─── Stored data

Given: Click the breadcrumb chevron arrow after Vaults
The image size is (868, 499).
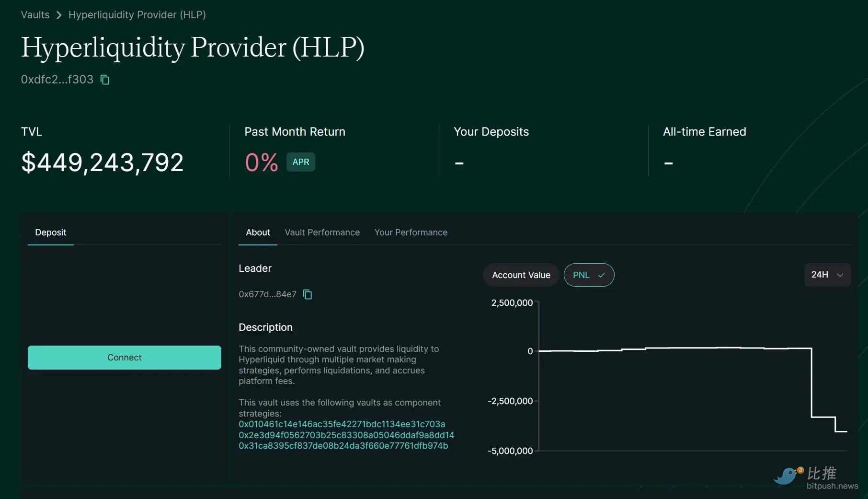Looking at the screenshot, I should coord(59,15).
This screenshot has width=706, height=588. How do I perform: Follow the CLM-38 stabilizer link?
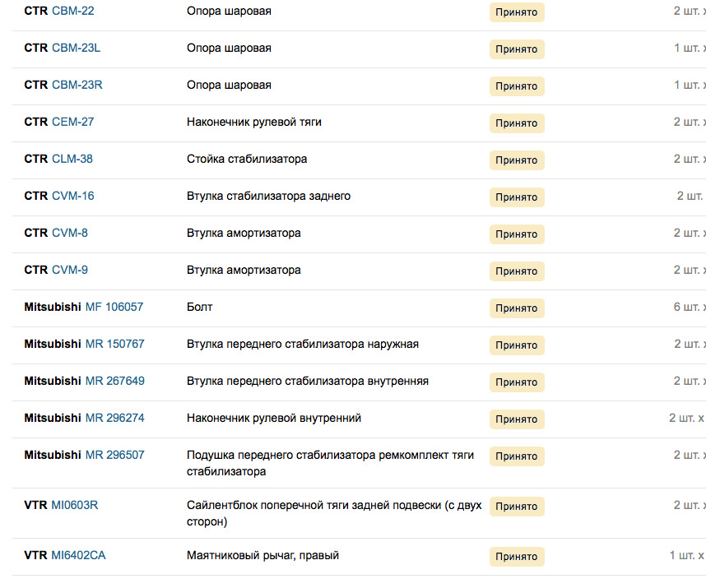[x=72, y=160]
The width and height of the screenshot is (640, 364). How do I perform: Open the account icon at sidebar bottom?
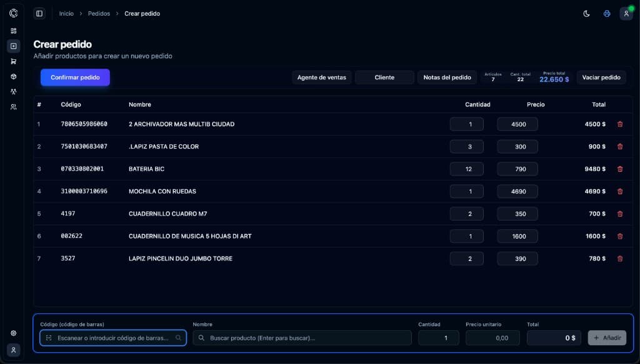coord(13,351)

──────

What you are asked to do: A faithful copy of every record is required, with no pictures included.

Exercise solution:
Given: Click the breadcrumb chevron arrow after Vaults
The image size is (868, 499).
Looking at the screenshot, I should coord(59,15).
This screenshot has width=706, height=588. How do I perform: Follow the CLM-38 stabilizer link?
[x=72, y=160]
The width and height of the screenshot is (640, 364). How do I perform: Open the account icon at sidebar bottom?
coord(13,351)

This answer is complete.